Autumn Statement: State pension age to be raised to 69

During the Autumn Statement today, George Osborne today announced that an increase in the state pension age to 68 in the mid 2030s and to 69 in the late 2040s would be 'fair', citing increased life expectancy.

Related topics:  Retirement
Amy Loddington
5th December 2013
Retirement

Calling the move a 'difficult decision', Osborne said:

"Young people will know our country can afford to give them a proper pension when they retire. That’s this generation fulfilling its obligations for fiscal responsibility to the next generation – not saddling them with the debts and the decisions we weren’t prepared to deal with ourselves. But we also have to guarantee that the basic state pension is affordable in the future, even as people live longer and our society grows older. The only way to do that is to ensure the pension age keeps track with life expectancy."

Ian Naismith, Pensions Expert at Scottish Widows, said:

“The changes to the state pension age to be announced in the Chancellor’s Autumn Statement today will have the nation’s workforce reconsidering what retirement could look like for them. Research from our annual Pensions Report has shown that the average British worker wants to retire at the age of 66. This means that for many workers, the prospect of having to work potentially for an extra four years longer than they would ideally like will be a daunting prospect.

“Furthermore, our research showed that the average British worker is looking for a retirement income of £25,000 a year, having saved from age 30. Achieving that level of income is likely to require contributions of around £1,000 per month, which is almost eight times the automatic enrolment minimum for someone earning £25,000 a year and likely to be beyond the reach of most.

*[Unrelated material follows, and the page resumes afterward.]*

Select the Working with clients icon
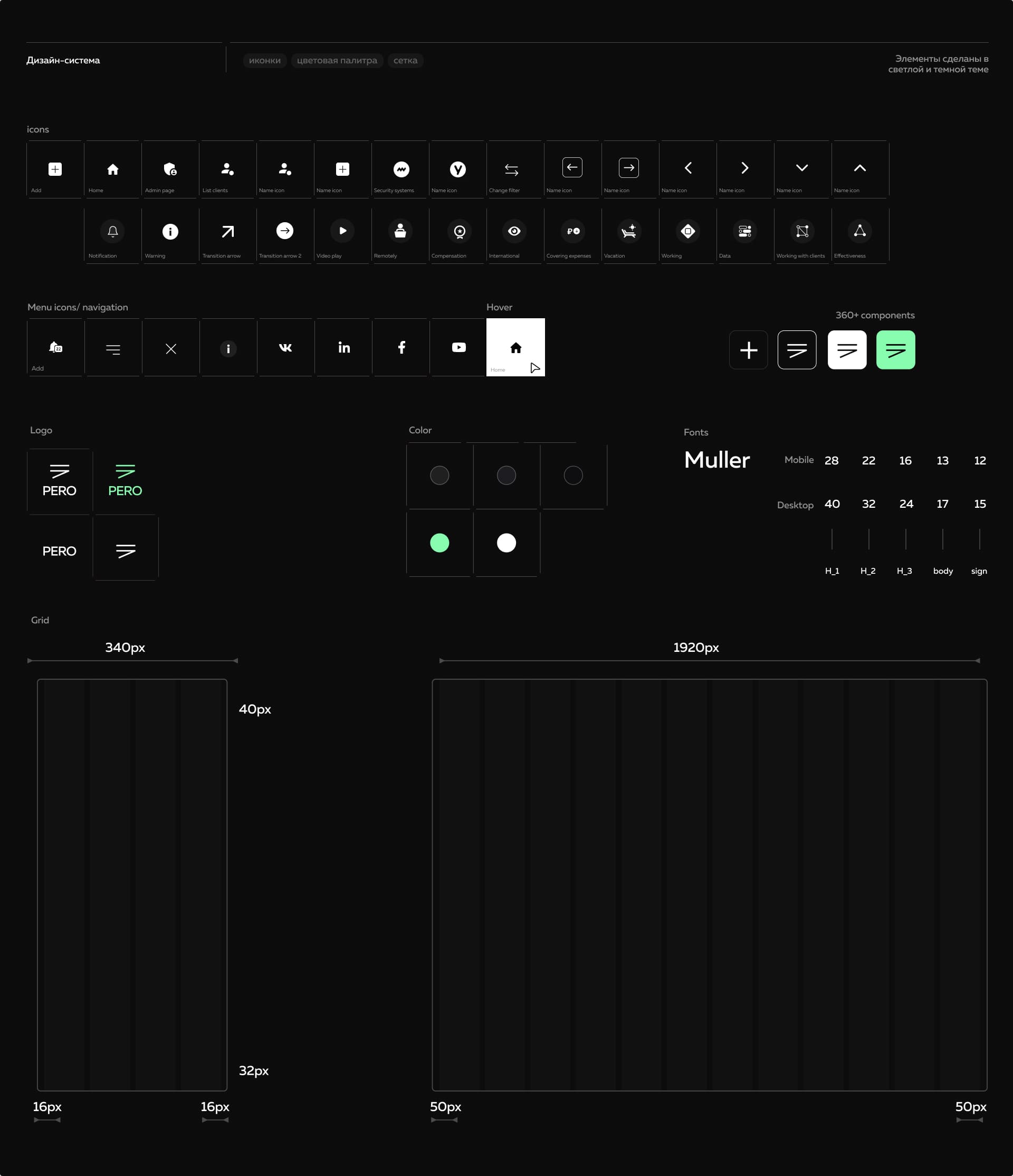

“However, this needn’t be the case. Having a plan in place for your retirement, and not just relying on the state pension, can make a huge difference to making sure that reality matches up to expectations. It is clear that private pensions will need to play a bigger role in the nation’s saving habits – saving into a private pension from age 20 rather than 30 to 65 could add almost two-fifths to the final pension. On top of this, although the prospect of working to the age of 70 may seem bleak, our research found this can have a significant effect on retirement savings. A worker saving into a private pension who delays retirement from age 65 to 70 could see their income boosted by 43%. The cumulative effect of more than one of these options could make a big difference in matching retirement expectations.

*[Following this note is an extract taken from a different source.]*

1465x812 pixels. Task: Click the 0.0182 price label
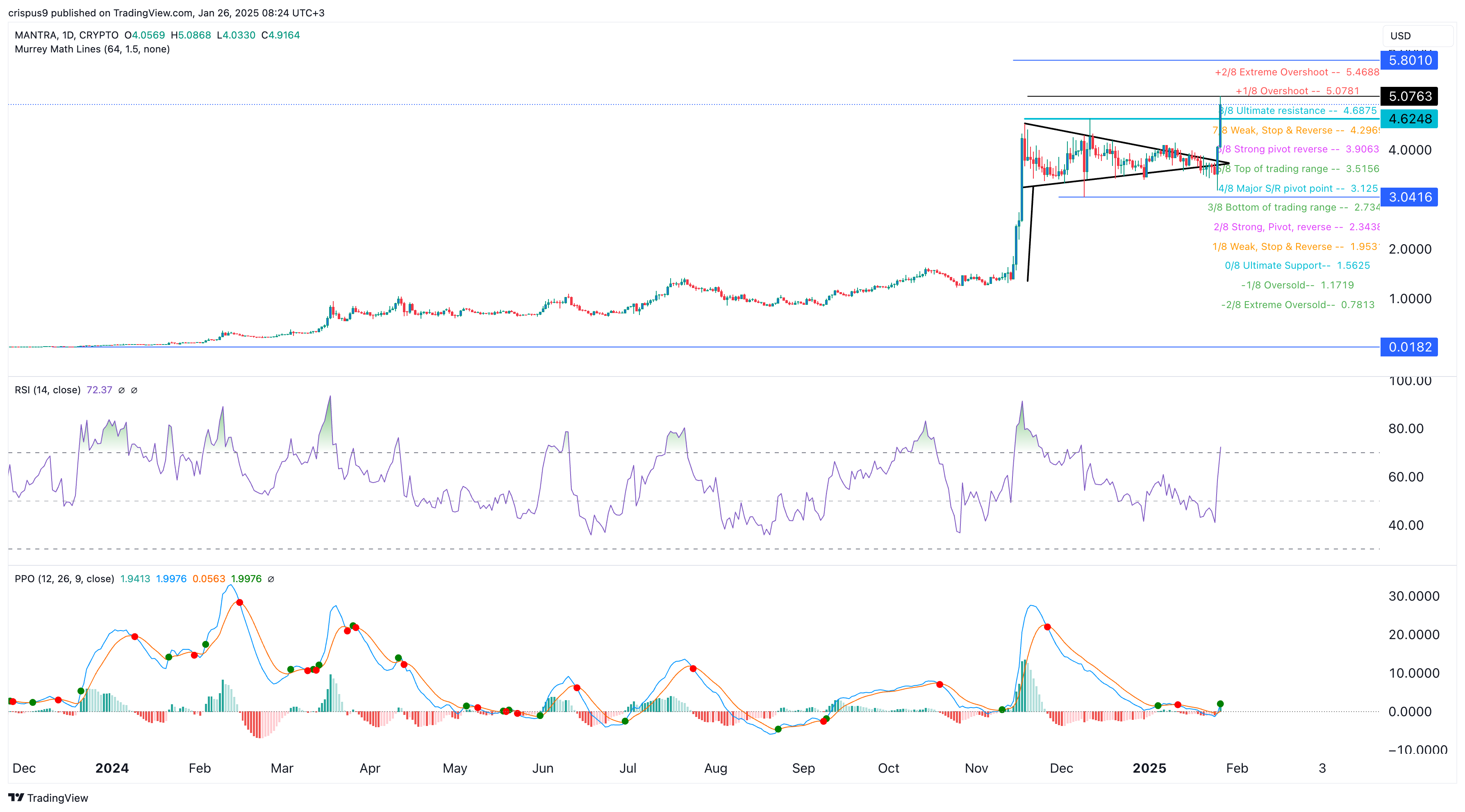[x=1409, y=347]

“Today’s news must also be tempered with the fact that we will increasingly see a trend towards ‘phased retirement’, perhaps through working reduced hours, or shedding responsibilities and moving to a different job with less stress or less manual effort. This, combined with additional income sources such as ISAs or equity release from housing, could play an important role in plugging short-term or long-term income gaps.

“In light of today’s announcement, late career changes will inevitably become more common, and Government and employers should do all they can to facilitate them.”

TISA director general Tony Vine-Lott said:
 

“We broadly support the increases in the state pension age as a pragmatic step in response to increasing longevity. However, to give people certainty when planning plan how they will fund their retirement and to  prevent those with modest earnings saving to no effect it is essential  that the rise in pension age is accompanied by the planned introduction of a flat-rate basic state pension. The announcement that voluntary National Contributions will be introduced to allow pensioners to boost their income is welcome.”

Andrew Tully, Pensions Technical Director at MGM Advantage said:

"Given increases in longevity, and the financial savings generated, this change is inevitable. It means someone born today is unlikely to receive any state pension benefits until at least their 72nd birthday. While many see their SPA as a trigger for when to take their private pension benefits there doesn’t need to be a link so people can still plan to retire when they wish. But it does make personal savings ever more important in the retirement planning jigsaw, along with taking financial advice around how and when to take benefits."

Chris Masley, pension expert at Duncan Lawrie Private Bank, said:

“The Government wants to help ensure a fair deal for everyone, but a generation of young workers will no doubt be asking themselves how this is a fair deal for them. They will have to work longer and harder for a state pension that is still falling in real terms.

“Many will have already given up hope of not having enough money for retirement. Indeed, our research shows that while most people (67%) would ideally like to retire before they reach 60, over a quarter of people (27%) believe that realistically, they will not be able to retire until 70 or over.

“We should be encouraging young people to start thinking about their retirement plans early, but instead, as the age of state retirement drifts further away, people are increasingly choosing to not review their pension strategy until much later in life.

 “If people do not expect to retire until their seventies, then it becomes all too easy to not make retirement planning a priority. In fact, the better mind set would be to start planning for retirement earlier, continue a strong commitment to it and maybe then people could aspire to finishing work at an appropriate age, or maybe even early."